35040415 Effects of Hydroxychloroquine on Progression of Diabetic Retinopathy in Subjects with Rheu 2022 Jan 18 OBJECTIVE: The study was conducted to investigate the effects of hydroxychloroquine, an anti-inflammatory drug, which was recently approved and used as an add on oral antidiabetic drug for uncontrolled Type 2 Diabetes Mellitus (DM) on an adequate dose of sulfonylurea and metformin on the progression of diabetic retinopathy (DR) in subjects with Rheumatoid Arthritis and Type 2 Diabetes Mellitus. The primary objective was to evaluate the effect of hydroxychloroquine on the onset of Diabetic Retinopathy (DR) and progression of the disease.
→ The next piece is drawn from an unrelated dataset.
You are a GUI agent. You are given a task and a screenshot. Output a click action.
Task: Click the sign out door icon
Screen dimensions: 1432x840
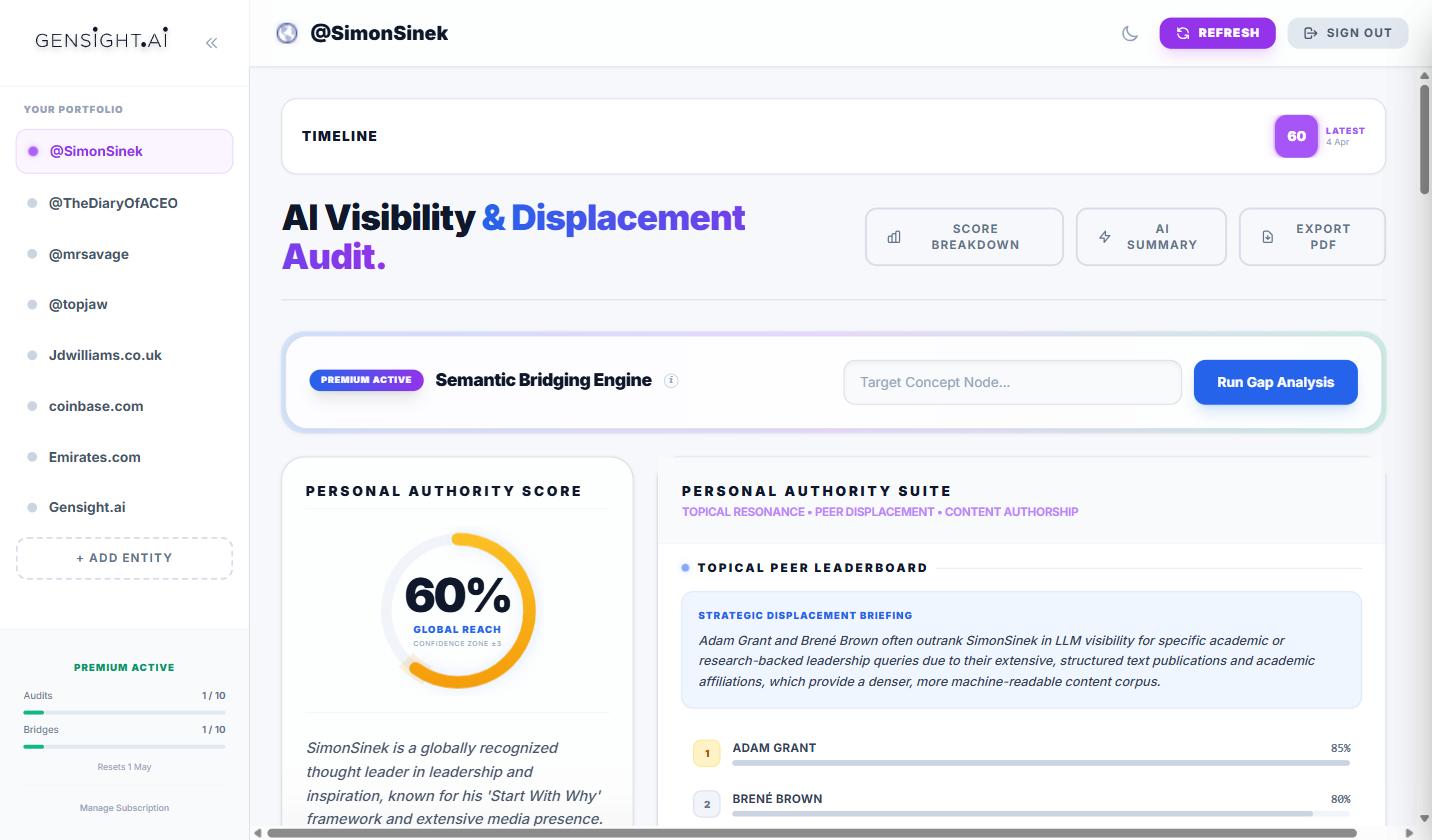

Best-corrected visual acuity (BCVA) charts with 3 or more lines worsening of visual acuity and the development of clinically significant macular edema (CSME) were added as secondary objectives as described in the Early Treatment Diabetic Retinopathy Study (ETDRS). METHODS: This retrospective analysis was done from medical records of all Rheumatoid Arthritis (RA) patients who also had T2DM and were treated with hydroxychloroquine (HCQ) 400 mg OD or 200 mg BID (N=65) and received ophthalmologic care at an endocrinology clinic in India up to a mean follow-up of 3.5±0.5 years and matched subjects taking any other disease-modifying antirheumatic drugs (DMARD) and pioglitazone (N=34). RESULTS: Baseline characteristics were similar in both the groups, with matched glycated haemoglobin (9.1 % and 9.2 % respectively, p=0.127). In both groups, over 3.5 years, HbA1c was reduced significantly. No new cases of DR were detected in the HCQ group, whereas 2 patients had developed DR in the pioglitazone group. At the base line visit, mild non-proliferative Diabetic Retinopathy (NPDR) was present in 18 eyes and 14 eyes in the HCQ and pioglitazone groups, respectively. Progression to moderate NPDR over 3.5 years occurred in 2 out of 18 (11 %) eyes in the HCQ group and 8 out of 14 (57 %) eyes in the pioglitazone group, respectively, representing a significant relative risk reduction (p=.001). No patients had progressed from mild NPDR to severe NPDR in the HCQ group, whereas 2 eyes had progressed from mild NPDR to severe NPDR in the pioglitazone group. None of the patients in either arm developed diabetic macular oedema. CONCLUSION: Progression of DR from mild to moderate NPDR or severe NPDR may be delayed by HCQ. Large scale randomised prospective clinical trial is required to establish the risk-benefit profiles of HCQ in T2DM.